Des milliers de tentes colorées sont toujours entassées jeudi 3 novembre sur le boulevard Stalingrad, au nord-est de Paris. Les jeunes enfants courent ou jouent assis dans les allées jonchées de détritus, tandis que leurs parents patientent en file indienne, parfois deux heures pour un repas. Pain et salade pour certains, fruits et bols de riz pour d’autres. Comme chaque midi et chaque soir depuis le 3 septembre, une dizaine de bénévoles de l’association humanitaire Adra distribue 1.200 repas aux réfugiés de Stalingrad. La moitié de leurs denrées provient de partenariats avec des grandes enseignes telles que Carrefour, Paul ou encore Prêt-à-Manger. Au milieu des bénévoles débordés, la jeune Farida se laisse prendre par l’émotion et distribue ses demi-pommes en pleurant « je viens là tous les jours et à chaque fois ça me fait aussi mal au coeur».

Le froid… et une interminable attente
Dans les allées, des rumeurs disent que la police interviendra demain matin très tôt. Charles Drane de l’association Adra le confirme: « c’est notre dernier jour de distribution, ensuite la mairie et la préfecture ne veulent plus de nous». Mais sans confirmation officielle, c’est surtout la confusion et une interminable attente qui règne, d’autant que la perspective d’une évacuation cette semaine semblait avoir été écartée, mercredi 2 novembre dans la soirée, à l’issue d’une énième réunion entre les protagonistes de l’opération d’évacuation.

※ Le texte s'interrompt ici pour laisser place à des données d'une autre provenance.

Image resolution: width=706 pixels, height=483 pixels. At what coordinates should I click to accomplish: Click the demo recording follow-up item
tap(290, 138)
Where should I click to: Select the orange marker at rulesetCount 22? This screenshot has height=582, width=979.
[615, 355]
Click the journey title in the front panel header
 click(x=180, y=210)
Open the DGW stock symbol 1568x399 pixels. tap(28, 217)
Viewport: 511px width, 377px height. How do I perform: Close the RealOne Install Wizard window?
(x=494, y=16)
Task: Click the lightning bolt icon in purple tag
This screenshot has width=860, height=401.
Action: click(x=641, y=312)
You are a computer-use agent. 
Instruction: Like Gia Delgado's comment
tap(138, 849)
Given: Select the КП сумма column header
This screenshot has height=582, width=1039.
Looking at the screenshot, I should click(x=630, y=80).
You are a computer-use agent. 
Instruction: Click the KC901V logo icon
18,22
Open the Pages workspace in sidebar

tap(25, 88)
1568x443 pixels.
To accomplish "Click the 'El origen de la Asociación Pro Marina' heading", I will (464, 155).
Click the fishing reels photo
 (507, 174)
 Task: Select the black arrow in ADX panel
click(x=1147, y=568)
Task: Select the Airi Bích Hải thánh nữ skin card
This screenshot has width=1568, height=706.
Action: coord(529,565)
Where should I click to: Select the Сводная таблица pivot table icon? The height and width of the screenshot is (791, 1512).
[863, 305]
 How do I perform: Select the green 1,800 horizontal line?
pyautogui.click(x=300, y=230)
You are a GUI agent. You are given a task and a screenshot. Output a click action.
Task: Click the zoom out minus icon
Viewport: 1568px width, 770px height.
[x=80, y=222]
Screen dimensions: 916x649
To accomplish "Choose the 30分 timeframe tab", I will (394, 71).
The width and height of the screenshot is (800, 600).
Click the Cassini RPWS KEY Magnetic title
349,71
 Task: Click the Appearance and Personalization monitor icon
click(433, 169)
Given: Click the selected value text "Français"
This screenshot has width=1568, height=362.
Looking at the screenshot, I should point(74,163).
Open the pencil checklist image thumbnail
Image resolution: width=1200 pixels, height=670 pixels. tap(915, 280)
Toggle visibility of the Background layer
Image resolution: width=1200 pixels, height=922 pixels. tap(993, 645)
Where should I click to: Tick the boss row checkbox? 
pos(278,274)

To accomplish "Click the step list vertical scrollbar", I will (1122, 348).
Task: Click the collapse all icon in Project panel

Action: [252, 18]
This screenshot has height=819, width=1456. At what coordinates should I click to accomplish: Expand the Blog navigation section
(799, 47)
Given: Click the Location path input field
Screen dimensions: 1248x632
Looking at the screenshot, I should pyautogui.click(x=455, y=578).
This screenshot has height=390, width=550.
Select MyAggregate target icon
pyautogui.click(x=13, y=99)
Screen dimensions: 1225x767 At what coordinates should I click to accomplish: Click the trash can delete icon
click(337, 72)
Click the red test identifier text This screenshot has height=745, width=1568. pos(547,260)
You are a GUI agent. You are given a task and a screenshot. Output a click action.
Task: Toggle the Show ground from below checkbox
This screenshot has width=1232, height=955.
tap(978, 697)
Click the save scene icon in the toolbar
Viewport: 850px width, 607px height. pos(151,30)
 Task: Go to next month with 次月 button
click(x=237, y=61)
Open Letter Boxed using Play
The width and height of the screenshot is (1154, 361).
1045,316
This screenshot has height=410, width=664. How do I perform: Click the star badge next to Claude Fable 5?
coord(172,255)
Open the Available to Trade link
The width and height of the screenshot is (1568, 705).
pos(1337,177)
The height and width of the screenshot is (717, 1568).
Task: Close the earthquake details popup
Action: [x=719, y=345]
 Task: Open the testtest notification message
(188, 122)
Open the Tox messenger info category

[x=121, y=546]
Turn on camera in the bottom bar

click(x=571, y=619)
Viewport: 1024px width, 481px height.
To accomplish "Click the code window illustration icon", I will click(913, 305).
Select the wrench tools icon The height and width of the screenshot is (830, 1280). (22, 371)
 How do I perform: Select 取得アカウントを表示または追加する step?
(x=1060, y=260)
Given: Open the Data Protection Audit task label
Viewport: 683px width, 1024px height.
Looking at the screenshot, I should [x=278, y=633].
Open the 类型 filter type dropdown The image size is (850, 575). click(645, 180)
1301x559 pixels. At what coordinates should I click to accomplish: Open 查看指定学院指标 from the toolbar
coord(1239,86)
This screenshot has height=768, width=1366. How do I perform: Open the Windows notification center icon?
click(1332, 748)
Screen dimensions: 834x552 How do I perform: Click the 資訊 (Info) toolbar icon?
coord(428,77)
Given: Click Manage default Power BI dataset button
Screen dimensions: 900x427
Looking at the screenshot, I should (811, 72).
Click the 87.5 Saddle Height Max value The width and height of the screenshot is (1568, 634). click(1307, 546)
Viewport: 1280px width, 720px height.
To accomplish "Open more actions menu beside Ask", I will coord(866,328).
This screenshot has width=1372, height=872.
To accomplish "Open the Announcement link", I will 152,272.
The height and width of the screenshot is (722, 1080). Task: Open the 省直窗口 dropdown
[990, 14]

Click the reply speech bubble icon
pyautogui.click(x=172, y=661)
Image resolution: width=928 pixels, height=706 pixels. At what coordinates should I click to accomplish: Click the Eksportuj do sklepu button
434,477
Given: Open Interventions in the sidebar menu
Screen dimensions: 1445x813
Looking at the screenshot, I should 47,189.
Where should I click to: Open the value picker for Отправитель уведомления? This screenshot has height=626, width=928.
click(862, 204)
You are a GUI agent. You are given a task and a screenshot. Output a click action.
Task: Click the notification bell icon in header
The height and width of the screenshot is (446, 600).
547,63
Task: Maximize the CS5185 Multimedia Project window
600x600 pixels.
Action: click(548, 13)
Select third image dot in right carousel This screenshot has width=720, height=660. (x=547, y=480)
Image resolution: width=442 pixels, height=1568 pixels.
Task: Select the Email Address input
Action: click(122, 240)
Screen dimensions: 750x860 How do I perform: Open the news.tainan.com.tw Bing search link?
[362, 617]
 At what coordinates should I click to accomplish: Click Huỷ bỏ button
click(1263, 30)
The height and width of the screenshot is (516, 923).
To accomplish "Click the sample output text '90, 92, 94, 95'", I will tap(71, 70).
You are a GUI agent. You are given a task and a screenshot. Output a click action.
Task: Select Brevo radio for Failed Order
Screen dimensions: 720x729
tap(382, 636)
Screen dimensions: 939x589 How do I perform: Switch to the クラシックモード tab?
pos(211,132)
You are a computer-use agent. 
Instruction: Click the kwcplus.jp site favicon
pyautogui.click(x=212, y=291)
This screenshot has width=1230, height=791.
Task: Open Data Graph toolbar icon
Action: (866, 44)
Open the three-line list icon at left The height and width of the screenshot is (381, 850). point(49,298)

Alors faute de savoir ce qui va se passer, les hommes patientent dans des canapés éculés en étudiant des cartes routières ou font sécher leurs quelques vêtements entre deux arbres, sous un soleil radieux mais frais. Le sourire aux lèvres malgré leurs conditions d’hébergement, Omaima et Yeshehahge, 45 et 18 ans, veillent sur le petit Nasser qui joue près de la route. Les deux femmes sont arrivées il y a un mois du Soudan et d’Ethiopie et se sont rencontrées à bord du bateau de fortune qui les a mené de la Libye à l’Italie. Elles non plus n’ont aucune idée de ce qui va leur arriver. « Le seul problème c’est le froid » lance l’une d’elle dans un anglais approximatif. Autour d’elles les hommes spéculent sur les jours à venir, tandis qu’Odile, une enseignante bénévole originaire de banlieue parisienne fait le tour de la place afin de distribuer de la brioche et des yaourts aux enfants, tout en baragouinant quelques mots en arabe. Et tandis que les familles tentent tant bien que mal de se constituer un modeste habitat, le camp humanitaire de la porte de La Chapelle est toujours vide et la ville de Paris attend que l’Etat évacue les 2.000 personnes de Stalingrad pour pouvoir l’ouvrir, car celui-ci ne dispose que d’’une capacité d’accueil maximale de 400 personnes.